Naar te vrezen valt ligt de schuld van deze onbegrijpelijke keuze helemaal niet bij de druk vanuit de moslimwereld, waar precies daartegen zouden ze zich nu net met z’n allen en met succes kunnen verzetten. Ze zien toch ook wat er in het Afghanistan van de Taliban gebeurt? Men kan zich voorstellen dat ze, onder elkaar op de speelplaats van een Atheneum in Antwerpen waar ‘neutraal’ onderwijs wordt gegeven, voldoende steun bij elkaar vinden.
Kennelijk zetten deze jongeren zich af tegen de maatschappij zoals deze zich aan hen toont, en gebruiken ze daarbij die symbolen waarvan ze kunnen vermoeden dat deze symbolen die maatschappij tegen de borst zullen stoten. Anders werkt het protest niet.
Daaruit valt maar één conclusie te trekken: er is geen sprake van integratie en nog minder van assimilatie. Want als islamitische religieuze symbolen geschikt zijn om te dienen als katalysator van de het universele jongerenverzet tegen de maatschappij, wil dat zeggen dat die symbolen in hun leefwereld niet echt tot die vermaledijde maatschappij behoren. De Islam, zo blijkt dus, staat buiten de maatschappij. Meer zelfs: hij staat daar niet alleen buiten, hij staat er enigszins tegenover. Daardoor worden de islamitische symbolen bij uitstek geschikt als middel op de maatschappij, waartegenover men zijn eigen identiteit wil bevestigen, te prikken.
Welnu: hier toont zich het fatale failliet van de illusies van de multiculturele maatschappij.
Jarenlang heeft een bepaald links de wederzijdse verdraagzaamheid gepredikt en deze verdraagzaamheid vorm gegeven door de schepping van een multiculturele maatschappij. Daardoor heeft datzelfde links de segregatie, dat het in Zuid-Afrika met zoveel gemeend of voorgewend afgrijzen had bestreden, zélf alvast in aanleg ingevoerd.
Ook dat links wist verdomd goed dat een samenleving slechts kan bestaan, als ze gedragen wordt door een samenhangende, min of meer coherente publieke cultuur. Een samenleving die uit verschillende culturen bestaat, valt per definitie uit elkaar. Een multiculturele maatschappij is niet coherent – als de woorden tenminste nog enige betekenis hebben.

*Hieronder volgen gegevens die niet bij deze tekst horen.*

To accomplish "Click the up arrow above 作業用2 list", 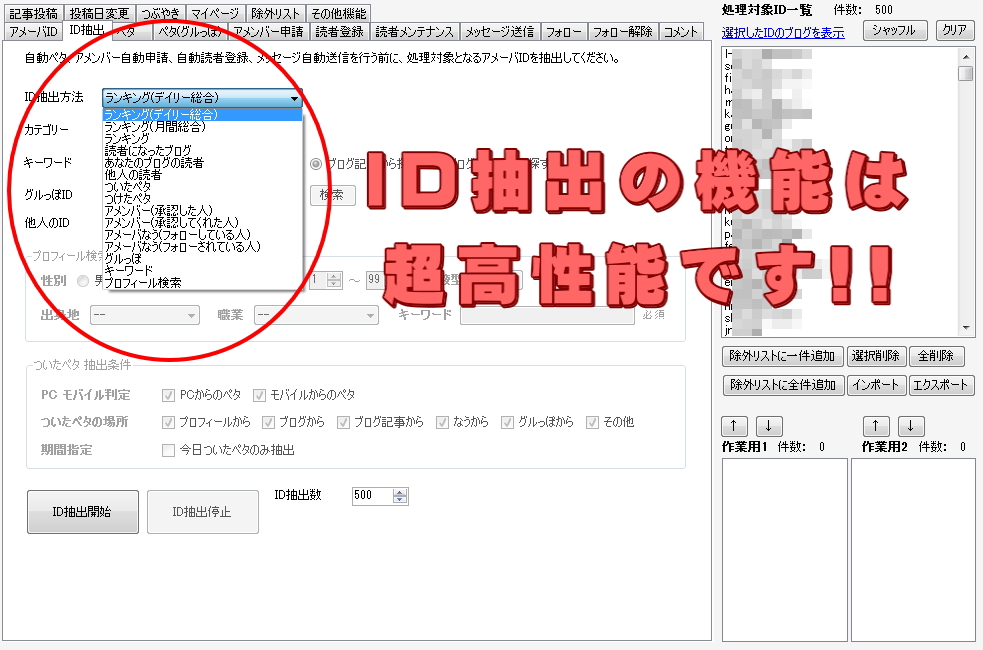I will pos(877,426).
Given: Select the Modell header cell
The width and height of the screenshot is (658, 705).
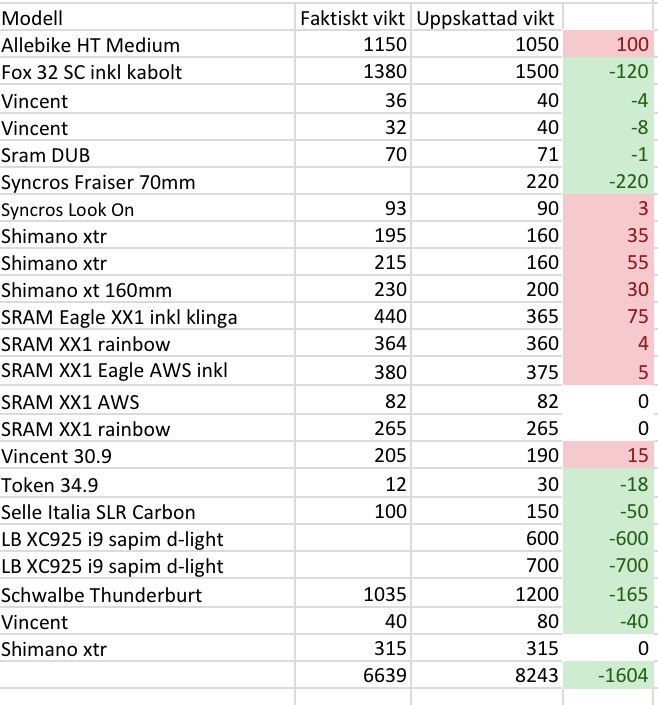Looking at the screenshot, I should click(x=147, y=18).

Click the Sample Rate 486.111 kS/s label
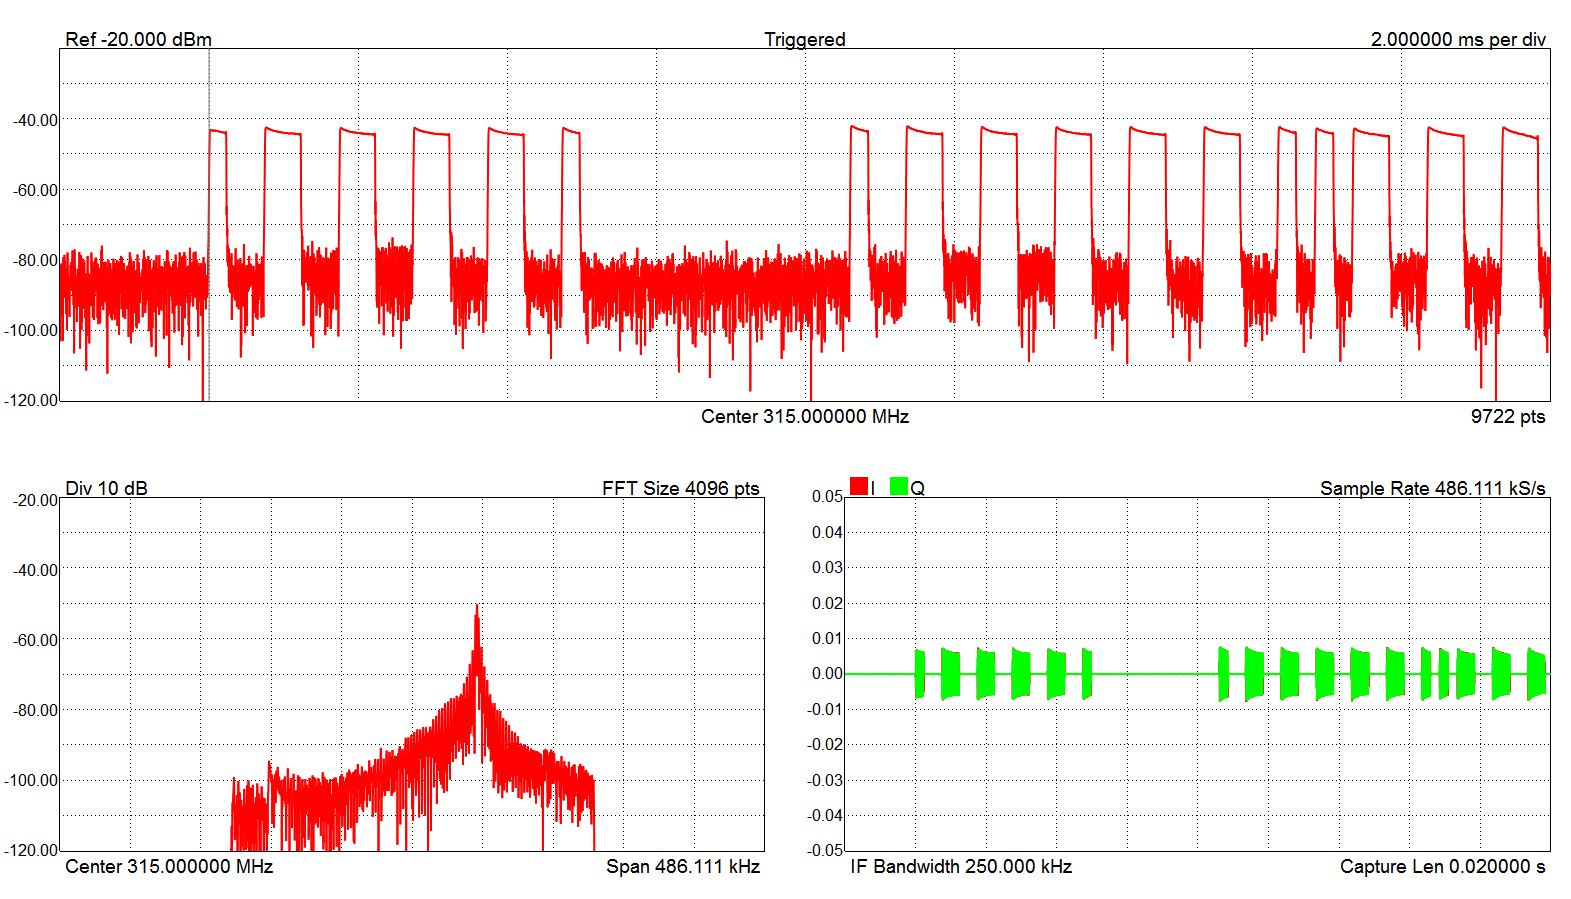[1432, 488]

Dat uit elkaar vallen maken wij nu mee. Vele van de jonge vrouwen die thans naar het hoofddoek grijpen zijn zelf geporteerd voor een verregaande vorm van emancipatie. Dat nu net deze vrouwen naar een van de symbolen van hun eigen onderdrukking grijpen, zou voor een bepaald soort links een alarmbel moeten doen luiden. Links heeft de moslims in West-Europa (en hen niet alleen) de impliciete boodschap gegeven dat ze zich niet hoefden aan te passen. Dat ze het recht hadden op het behoud van hun eigen cultuur, hoewel links zeer goed wist dat dit een contradictie is. Ze hebben de conservatieve krachten binnen de islamgroepen de argumenten in handen gespeeld om elke integratie af te weren. En ze verschaffen jonge vrouwen nu een verkeerd middel om zichzelf in de ontplooiing van hun generatie te manifesteren.
Het hoofddoekendebat gaat niet over hoofddoeken. Het gaat over integratie – natuurlijk. Maar het gaat vooral over het failliet van de linkse, multiculturele maatschappij.